An unusually bright object will glide across the evening sky late this week, appearing brighter than all of the stars and planets in the sky, but you'll need to know where and when to look up.
Thursday and Friday evenings will bring the perfect opportunity for those across the eastern United States to see the International Space Station (ISS) fly overhead. Not only will the space station appear incredibly bright on both evenings, but largely cloud-free weather will lead to uninterrupted viewing conditions.
The ISS will outshine all of the stars and planets in the sky, making it easy to spot. However; it will only be visible for a few minutes, so knowing what time to look is very important.
People all across the eastern U.S. will be able to see the station, including those from Atlanta through Boston.
"You can't miss the ISS, even in urban areas, as it is as bright as Venus [the third brightest natural object in the sky]," AccuWeather Astronomy Blogger Dave Samuhel said.
"It will appear like a plane at first, but you will notice the steady movement without flashing lights as it grows brighter," Samuhel added.
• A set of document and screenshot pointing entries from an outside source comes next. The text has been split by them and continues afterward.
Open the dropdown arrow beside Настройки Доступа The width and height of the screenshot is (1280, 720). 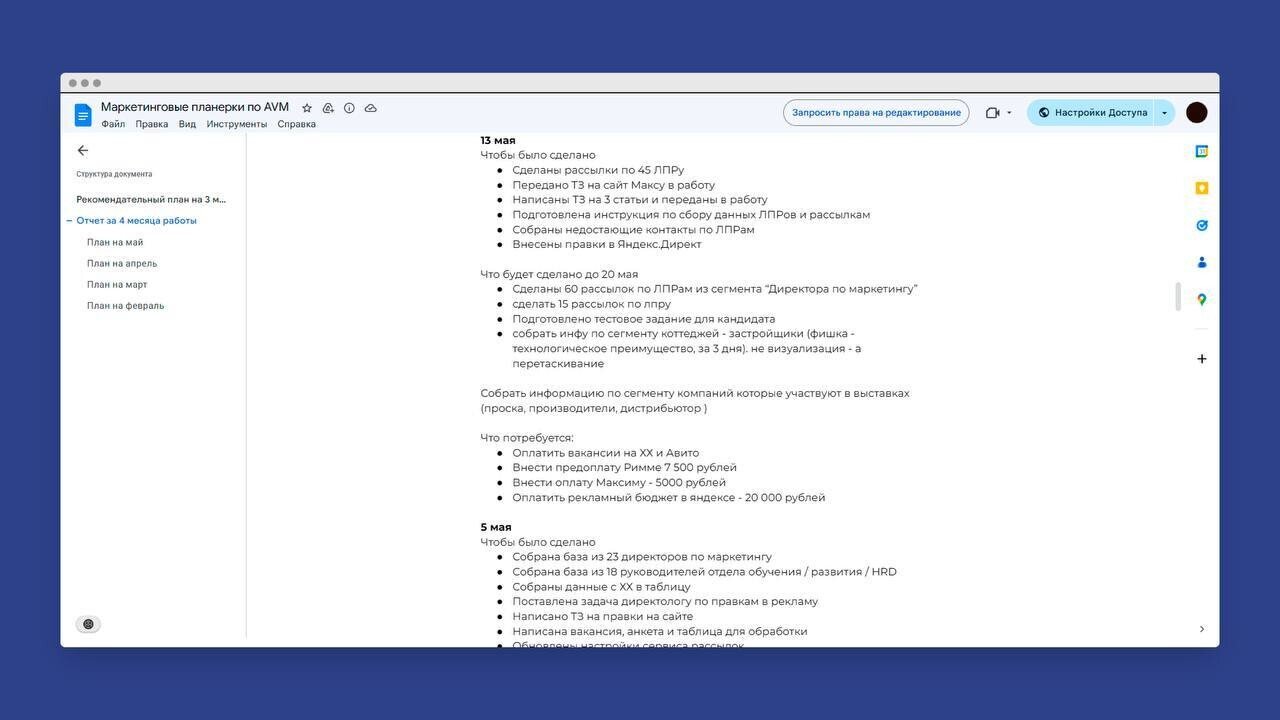coord(1164,113)
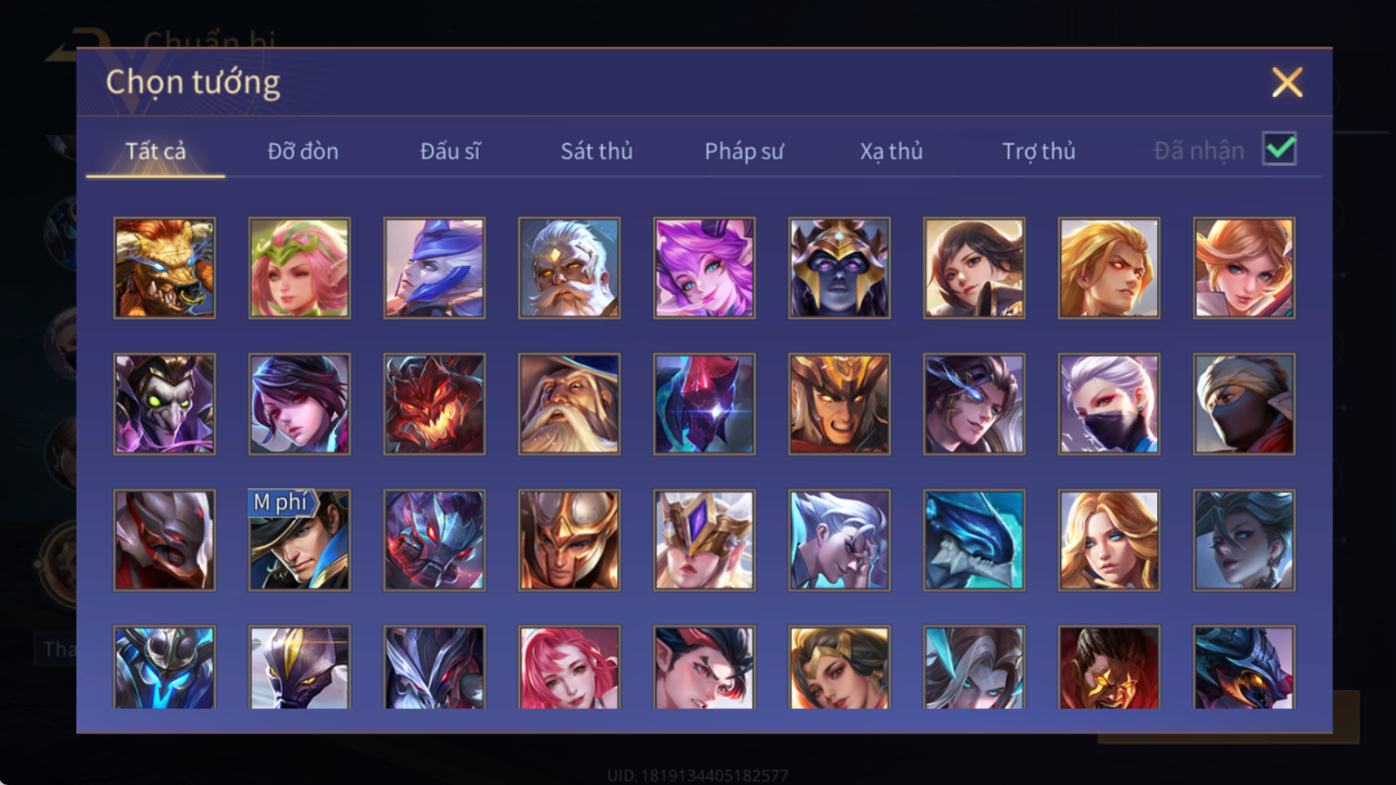Pick the old wizard with pointed hat
Image resolution: width=1396 pixels, height=785 pixels.
pyautogui.click(x=569, y=404)
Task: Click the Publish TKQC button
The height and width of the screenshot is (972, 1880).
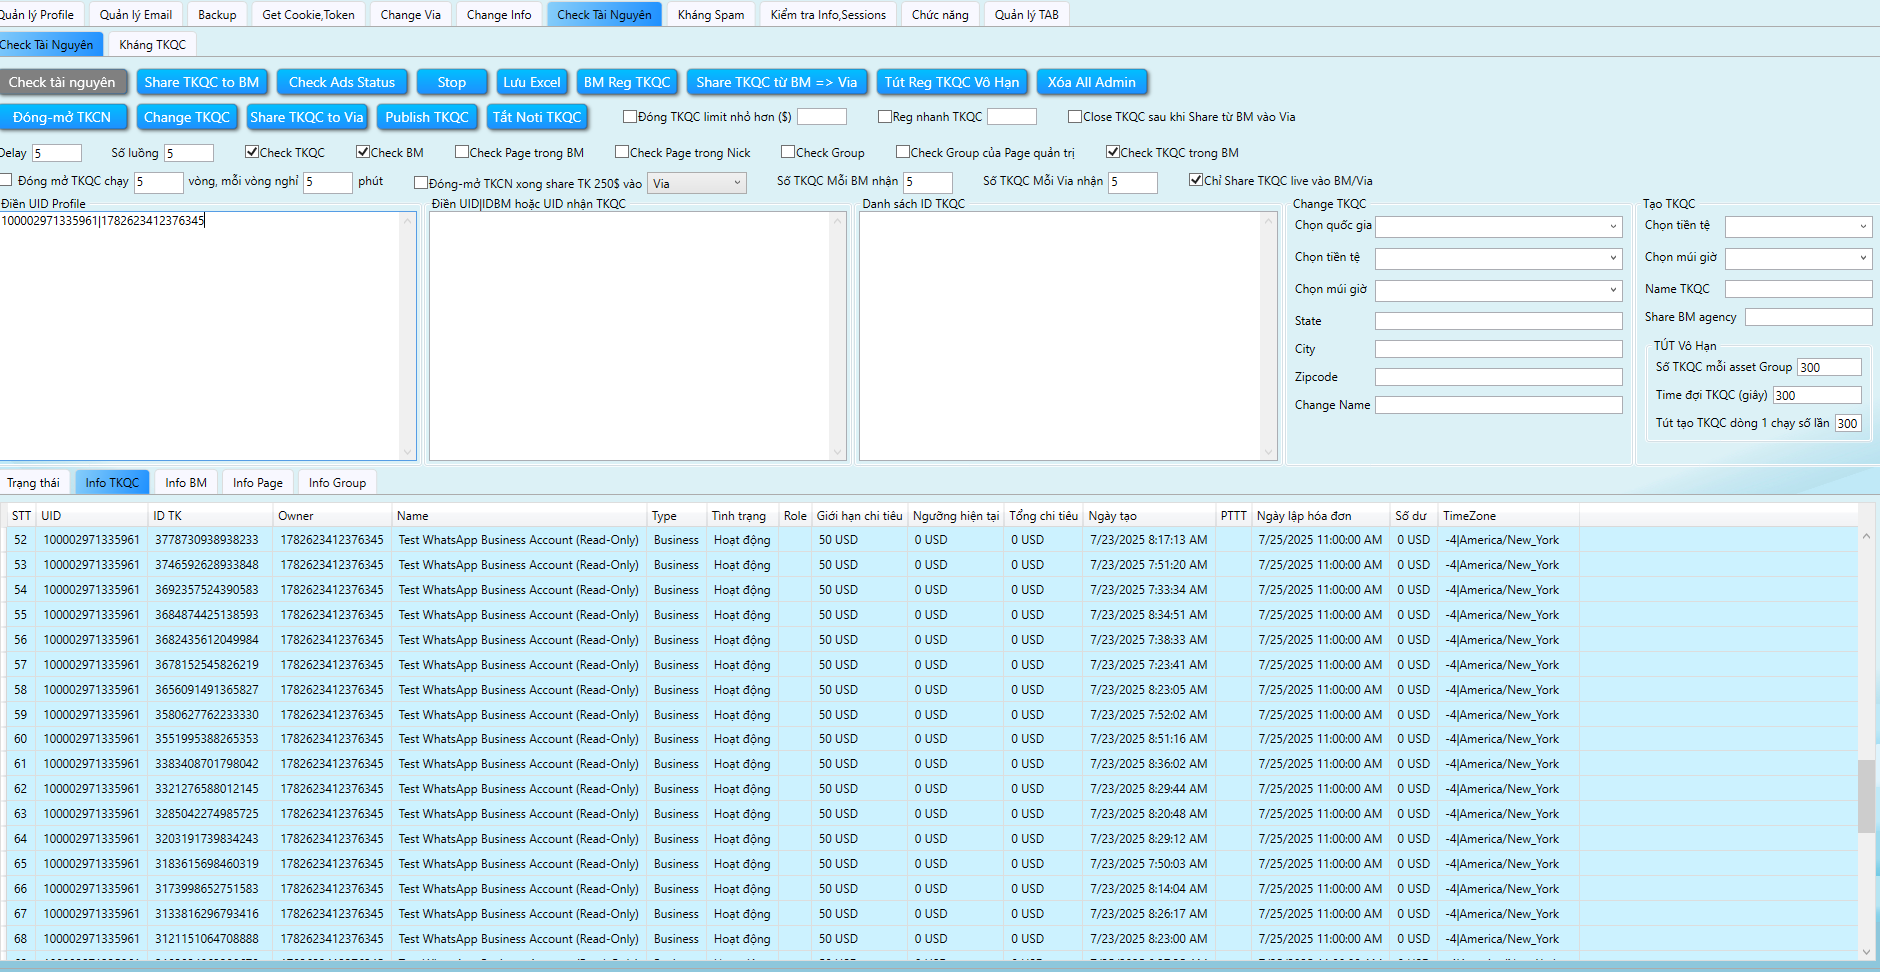Action: click(427, 117)
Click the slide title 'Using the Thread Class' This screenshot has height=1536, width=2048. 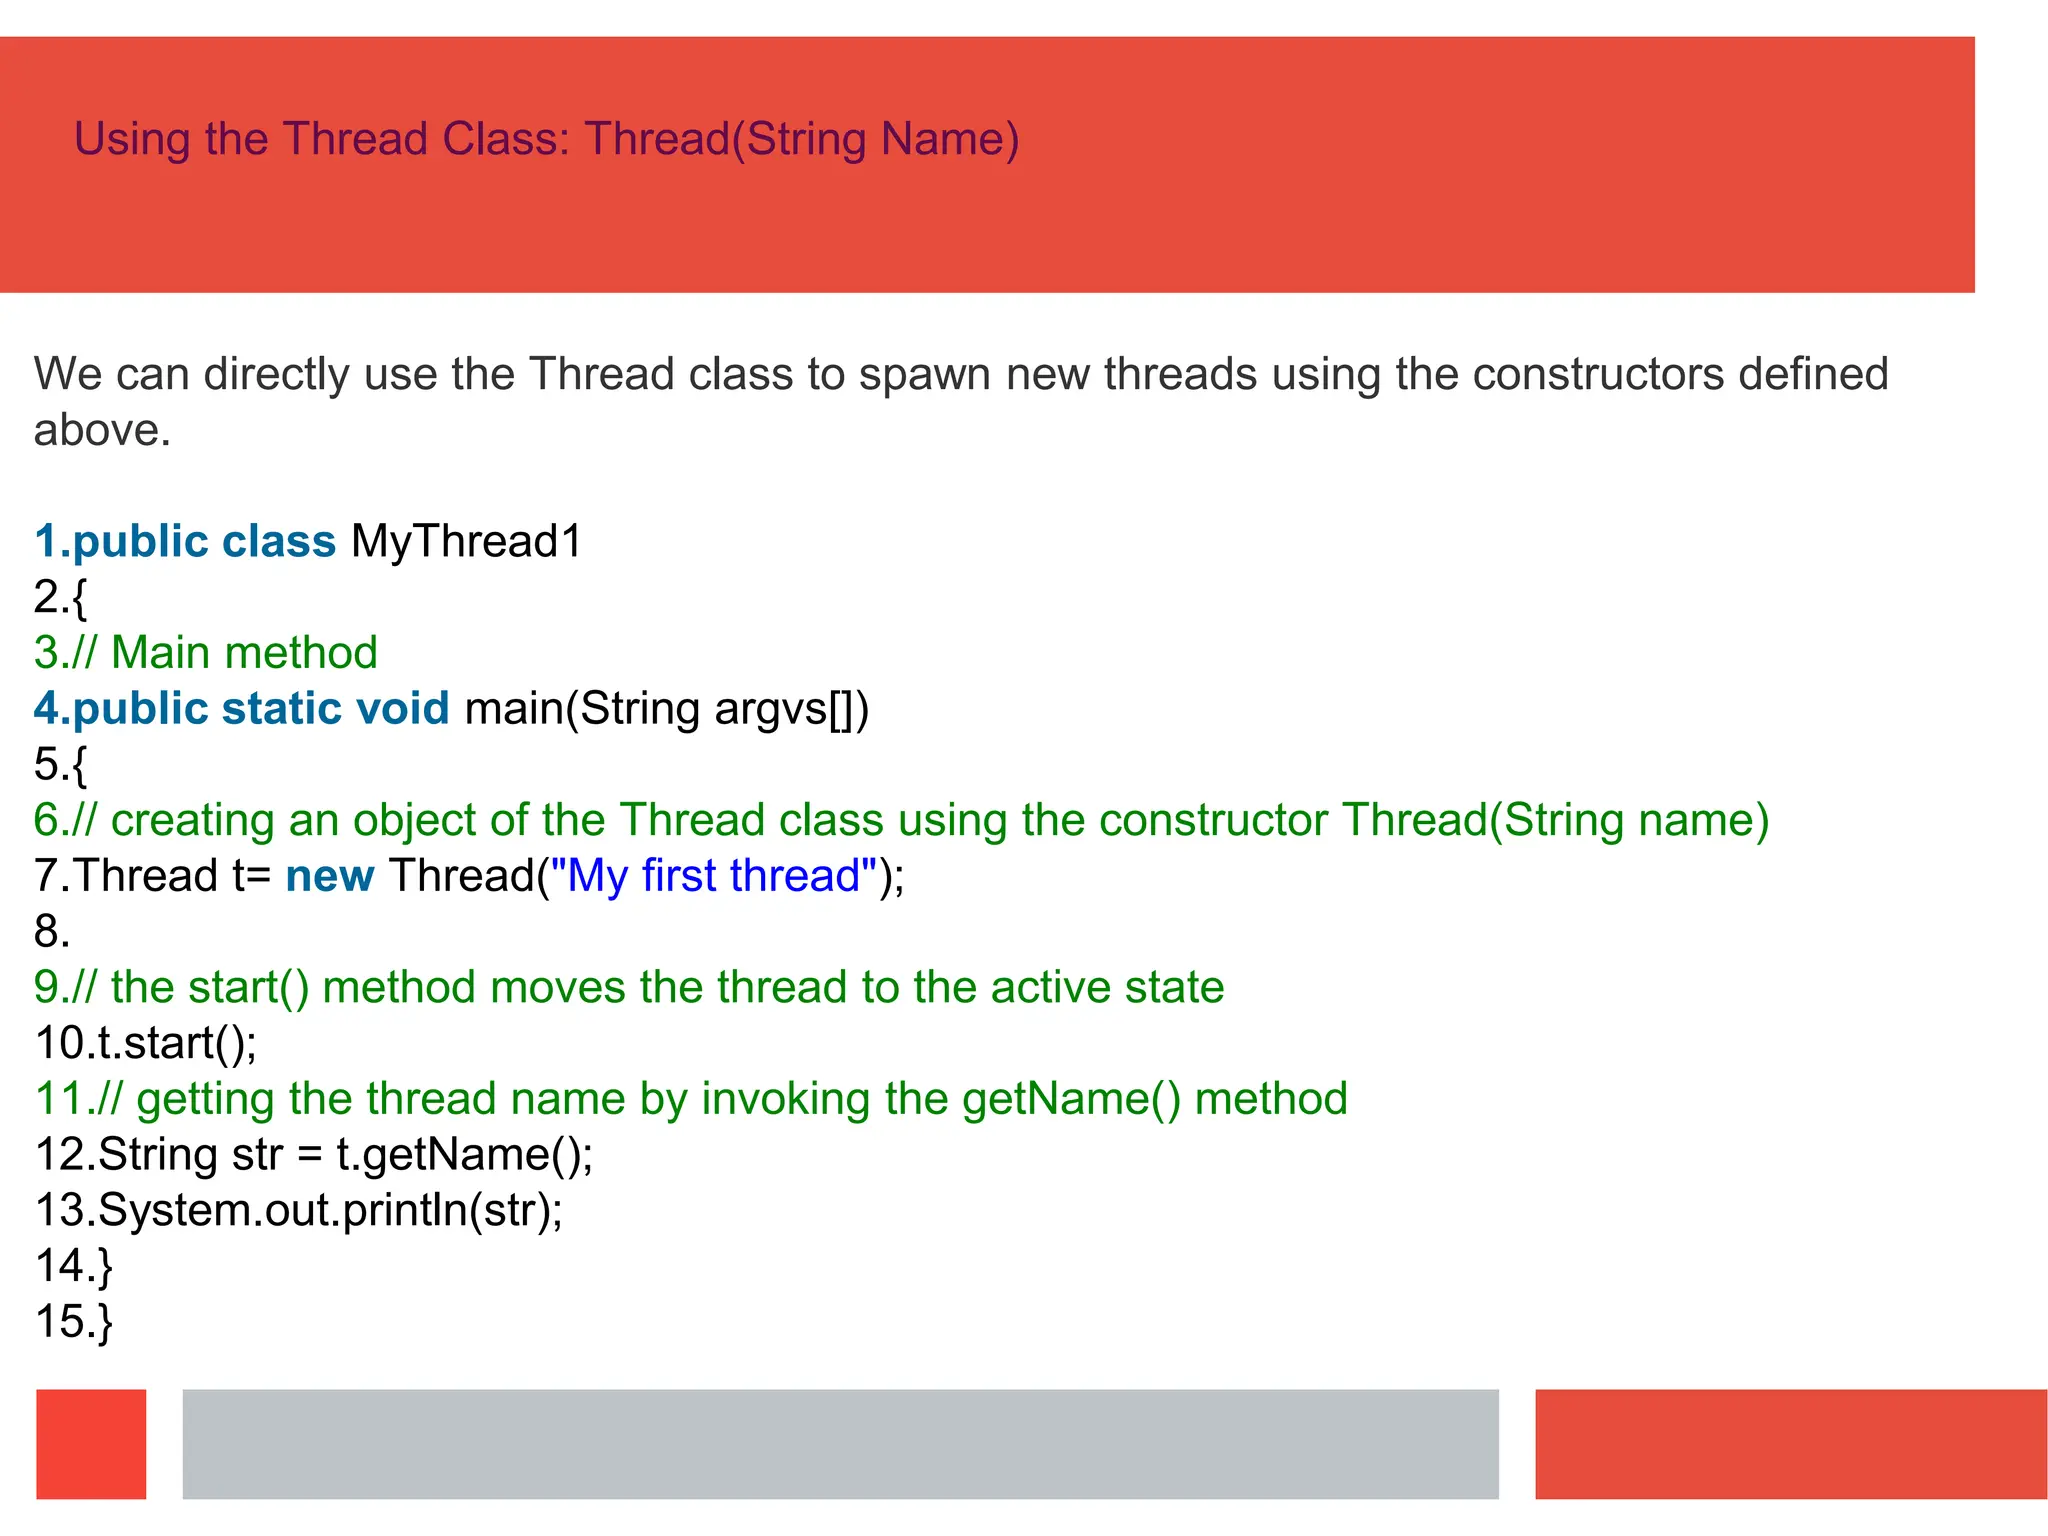coord(546,139)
Thursday evening will bring the first of two great chances to see the station fly overhead.
It will first appear in the southwestern sky around 8:48 p.m. EDT and climb high in the sky before disappearing a few minutes later.
Friday evening will be the best night of the week to see the station fly through the night sky as it will shine even brighter than Thursday evening.
It will first appear in the southern sky just before 8 p.m. EDT, climb high in the sky and gradually head toward the northwest before disappearing around 8:05 p.m.
NOTE: The times listed above are approximates for viewers in and around New York City. The precise time may vary by a minute or two based on your location. To find a more exact time when the ISS will be visible in your area, check NASA's Spot the Station website.
Folks may still be able to spot the space station on Saturday and Sunday evenings, but it will not be quite as bright as Friday evening. To find out what time you will be able to see the ISS beyond Friday, use NASA's Spot the Station widget above.
For nearly 20 years, the ISS has served as a scientific outpost for astronauts where they conduct research and experiments in near-zero gravity.
Traveling at a speed of 17,500 mph, the station orbits the Earth once every 90 minutes. Although it is always flying through the sky, it is typically only able to be seen by the naked eye during certain times of the day.
"Unlike the Moon, the space station isn't bright enough to see during the day. It can only be seen when it is dawn or dusk at your location," NASA said. "The space station is visible because it reflects the light of the Sun - the same reason we can see the Moon."